The month of Muharram, which marks the beginning of the new Islamic Year, is the second holiest month for the Muslim community. Mohammad, considered to be the last Prophet sent to mankind, called Muharram the “the sacred month of Allah”. The Islamic Lunar calendar, also called the Hijri calendar, starts after the sighting of the moon. The year, like the Gregorian calendar, has 12 months but either 354 or 355 days, 11 less than those in the former. This year, the Islamic New Year will begin on August 10 and it will be called Hijri 1443.
Significance of the month for Muslims
The month of Muharram or Muharram-al-haram is important for Muslims for a number of reasons. In the same month of 622 AD, Prophet Mohammad and his associates, referred to as Sahabas, were forced to leave the city of Mecca, the birthplace of Prophet and Islam. Not only were they persecuted but also stopped from spreading the message of Islam. Prophet Mohammad and his companions returned to the city after the conquest of Mecca in 629 AD.

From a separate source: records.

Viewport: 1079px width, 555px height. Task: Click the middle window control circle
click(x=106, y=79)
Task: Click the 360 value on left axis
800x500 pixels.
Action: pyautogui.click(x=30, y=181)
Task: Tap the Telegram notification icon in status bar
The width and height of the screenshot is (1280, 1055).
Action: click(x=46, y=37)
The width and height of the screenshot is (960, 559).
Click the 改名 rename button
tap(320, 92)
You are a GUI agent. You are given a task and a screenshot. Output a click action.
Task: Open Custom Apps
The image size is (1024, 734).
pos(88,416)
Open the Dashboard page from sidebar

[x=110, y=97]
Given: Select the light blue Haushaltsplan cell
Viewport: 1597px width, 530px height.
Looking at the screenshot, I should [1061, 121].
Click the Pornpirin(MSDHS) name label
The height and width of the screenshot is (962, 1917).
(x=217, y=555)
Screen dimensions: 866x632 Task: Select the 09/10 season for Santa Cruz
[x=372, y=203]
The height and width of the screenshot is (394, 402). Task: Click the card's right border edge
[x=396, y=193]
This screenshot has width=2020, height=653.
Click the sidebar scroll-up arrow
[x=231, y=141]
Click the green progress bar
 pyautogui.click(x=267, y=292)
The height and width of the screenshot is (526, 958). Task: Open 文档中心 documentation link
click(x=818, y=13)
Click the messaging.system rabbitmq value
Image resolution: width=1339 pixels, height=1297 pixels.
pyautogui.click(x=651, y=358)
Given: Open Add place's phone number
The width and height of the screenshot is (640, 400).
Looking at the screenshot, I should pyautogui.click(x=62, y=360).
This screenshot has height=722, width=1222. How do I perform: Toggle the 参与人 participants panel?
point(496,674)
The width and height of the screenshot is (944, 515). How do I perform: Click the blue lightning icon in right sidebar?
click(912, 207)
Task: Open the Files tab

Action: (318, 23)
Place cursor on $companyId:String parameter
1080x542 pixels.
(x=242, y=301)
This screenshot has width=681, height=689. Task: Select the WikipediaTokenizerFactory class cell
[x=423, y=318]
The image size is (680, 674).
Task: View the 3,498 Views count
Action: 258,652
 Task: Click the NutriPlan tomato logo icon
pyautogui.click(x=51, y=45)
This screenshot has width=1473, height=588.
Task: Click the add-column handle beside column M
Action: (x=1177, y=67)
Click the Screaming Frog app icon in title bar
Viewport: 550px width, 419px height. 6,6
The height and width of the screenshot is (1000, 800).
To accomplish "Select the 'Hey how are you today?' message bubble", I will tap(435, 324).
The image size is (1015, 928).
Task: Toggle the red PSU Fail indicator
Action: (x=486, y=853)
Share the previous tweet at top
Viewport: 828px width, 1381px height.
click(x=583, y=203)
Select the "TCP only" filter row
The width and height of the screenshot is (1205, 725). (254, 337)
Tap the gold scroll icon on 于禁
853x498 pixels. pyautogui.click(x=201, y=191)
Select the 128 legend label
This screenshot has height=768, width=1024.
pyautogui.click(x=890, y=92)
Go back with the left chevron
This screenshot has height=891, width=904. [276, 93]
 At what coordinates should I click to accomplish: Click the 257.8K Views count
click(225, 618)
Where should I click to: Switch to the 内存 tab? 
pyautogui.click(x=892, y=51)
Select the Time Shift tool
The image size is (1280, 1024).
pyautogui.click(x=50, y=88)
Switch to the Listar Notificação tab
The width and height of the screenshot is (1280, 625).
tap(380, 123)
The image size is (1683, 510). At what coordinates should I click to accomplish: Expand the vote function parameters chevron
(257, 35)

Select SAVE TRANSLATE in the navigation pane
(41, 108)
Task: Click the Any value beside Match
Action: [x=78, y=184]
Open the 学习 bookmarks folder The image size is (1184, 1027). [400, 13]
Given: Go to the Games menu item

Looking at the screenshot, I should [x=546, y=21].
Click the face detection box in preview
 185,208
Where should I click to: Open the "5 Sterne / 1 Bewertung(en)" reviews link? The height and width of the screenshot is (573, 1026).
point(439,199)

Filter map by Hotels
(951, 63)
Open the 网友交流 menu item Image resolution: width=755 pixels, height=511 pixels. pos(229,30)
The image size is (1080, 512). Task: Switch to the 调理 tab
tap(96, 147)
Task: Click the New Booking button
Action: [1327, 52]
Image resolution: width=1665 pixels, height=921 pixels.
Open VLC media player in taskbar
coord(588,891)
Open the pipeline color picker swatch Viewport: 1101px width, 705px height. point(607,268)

Muharram is of special significance to the Shia Muslims, one of the two major sects in Islam. In 680 AD, on the 10th day of Muharram, Imam Hussain, the Prophet’s grandson, along with at least 70 of his companions, including several family members, was martyred in the battle of Karbala. Some records show that 72 associates of Imam Hussain were killed in the battle. And therefore, Shia Muslims mourn the martyrdom of Imam Hussain for the first 10 days of Muharram.
Is it a public holiday?
The first day of Muharram is not a public holiday and all the government organisations will work during the normal working hours. All the markets remain open and public life continues just like any other day.
Ashura or the 10th day of Muharram, the day of Imam Hussain’s martyrdom, though, is a gazetted holiday in India. On this day, post offices, banks and government offices remain close. Businesses, shops, and stores run by Muslims may also remain shut or may open only for a few hours. Large Muharram processions and prayer meetings also take place, but this year due to the novel coronavirus pandemic, large parades are unlikely to be held.
Earlier this month, the Uttar Pradesh government banned Muharram processions, in view of the COVID-19 pandemic. The Jammu and Kashmir administration has, however, lifted the ban on Muharram processions this year.